_課題一覧_.
A: イスラエル・ハマス戦争のサイバー攻撃に関する文章によると、GoogleのTAGがレポートを発表したのはいつですか。
B: イスラエル・ハマス戦争のサイバー攻撃に関する文章で、サイバースペースでの複雑な攻防に関与していると述べられている勢力をすべて挙げてください。
C: イスラエル・ハマス戦争のサイバー攻撃に関する文章を、最後の文の後から書き継いでください。
++++ 提示文
Googleのセキュリティ研究チーム「Threat Analysis Group(TAG)」が2024年2月14日に、イスラエル・ハマス戦争におけるサイバー攻撃の概況をまとめたレポートを発表しました。このレポートにより、イランがイスラエルやアメリカの世論を標的としたサイバー攻撃への関与を強めていることや、ウクライナ戦争の一環としてロシアが行っているサイバー攻撃との大きな違いなどが浮き彫りになりました。

Tool of First Resort: Israel-Hamas War in Cyber
https://blog.google/technology/safety-security/tool-of-first-resort-israel-hamas-war-in-cyber/

GoogleのTAGは、今回発表したレポート「(PDFファイル)Tool of First Resort」の中で、戦争勃発の発端となった2023年10月7日のテロ攻撃の前後および攻撃の最中におけるサイバー攻撃の動向を分析しました。

その結果、親イスラエルを掲げるハッカー、パレスチナのガザ地区を支配するイスラム原理主義組織のハマス、ハマスと緊密な関係にあるイラン、イランが支援しているレバノンのイスラム教シーア派民兵組織であるヒズボラが関与する複雑な攻防がサイバースペースで繰り広げられていることがわかりました。


Google傘下のサイバーセキュリティ会社・Mandiantのインテリジェンス担当ヴァイスプレジデントであるサンドラ・ジョイス氏は、「特筆すべきは、ハマスによるテロ攻撃の後、イランとヒズボラ関連のグループによる着実なサイバー作戦がより集中的かつ精力的になったことと、特にそれが戦争に対する国民の支持を弱めることを目的に行われるようになったことです」と述べています。

主な調査結果は次の3点です。

◆1:イランは積極的にイスラエルとアメリカの組織を標的にし続けている
イランは以前からイスラエルとアメリカに対する攻撃を続けており、10月7日に発生したハマスの攻撃を契機にイランの戦略が根本的に変化したわけではないとのこと。
++++++++
++++ データ行
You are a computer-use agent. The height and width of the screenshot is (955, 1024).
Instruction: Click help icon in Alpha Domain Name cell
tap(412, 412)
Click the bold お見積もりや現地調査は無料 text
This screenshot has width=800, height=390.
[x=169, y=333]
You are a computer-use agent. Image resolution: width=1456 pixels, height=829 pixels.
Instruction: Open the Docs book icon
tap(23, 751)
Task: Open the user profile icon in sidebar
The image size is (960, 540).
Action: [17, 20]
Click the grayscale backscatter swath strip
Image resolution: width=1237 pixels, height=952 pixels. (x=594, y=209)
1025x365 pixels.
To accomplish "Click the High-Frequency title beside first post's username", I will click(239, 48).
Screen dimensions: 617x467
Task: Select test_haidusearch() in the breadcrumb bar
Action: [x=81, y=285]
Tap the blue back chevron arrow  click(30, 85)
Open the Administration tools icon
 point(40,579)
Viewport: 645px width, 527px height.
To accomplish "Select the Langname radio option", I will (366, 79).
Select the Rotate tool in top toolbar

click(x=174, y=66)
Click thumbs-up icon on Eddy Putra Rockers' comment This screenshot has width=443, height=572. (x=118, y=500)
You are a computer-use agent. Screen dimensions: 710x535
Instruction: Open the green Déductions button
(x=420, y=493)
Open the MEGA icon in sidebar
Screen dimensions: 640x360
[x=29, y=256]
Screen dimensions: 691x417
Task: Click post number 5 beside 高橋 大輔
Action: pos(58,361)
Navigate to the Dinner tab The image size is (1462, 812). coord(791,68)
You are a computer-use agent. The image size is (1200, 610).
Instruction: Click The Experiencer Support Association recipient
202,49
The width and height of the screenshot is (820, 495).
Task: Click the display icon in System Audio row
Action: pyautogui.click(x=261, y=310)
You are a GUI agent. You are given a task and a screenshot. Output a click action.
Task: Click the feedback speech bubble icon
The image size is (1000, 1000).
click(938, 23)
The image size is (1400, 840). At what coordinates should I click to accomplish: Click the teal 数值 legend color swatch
++++++++
_問題の解答_.
A: 2024年2月14日です。

B: 親イスラエルを掲げるハッカー、ハマス、イラン、ヒズボラ

C:
その一方で、攻撃後は戦争に対するイスラエルとアメリカ両国民の支持を弱めることを目的とした集中的な取り組みが観察されており、これには以下のようなサイバー攻撃が含まれます。
・イスラエルの主要組織に対する破壊的攻撃。
・イスラエル国民の士気を低下させ、重要組織に対する信頼を失墜させ、イスラエルに対する世界的な世論を変えるための情報操作。
・イスラエルおよびアメリカに拠点を置くユーザーを対象とした一連のフィッシング攻撃により、重要な意思決定者に関する情報を収集すること。
・イスラエルとアメリカの重要インフラに対する攻撃という誇張された主張を含む「ハック&リーク作戦」。


ハック&リーク作戦とは、ハッキングとそれによって得られたデータを暴露することによって標的の信頼を損ねることなどを組み合わせた攻撃のことです。イランはサイバー攻撃の影響を一貫して強調しており、中にはあまり重要ではない標的に対する攻撃の影響を誇張する試みも見られたとのことです。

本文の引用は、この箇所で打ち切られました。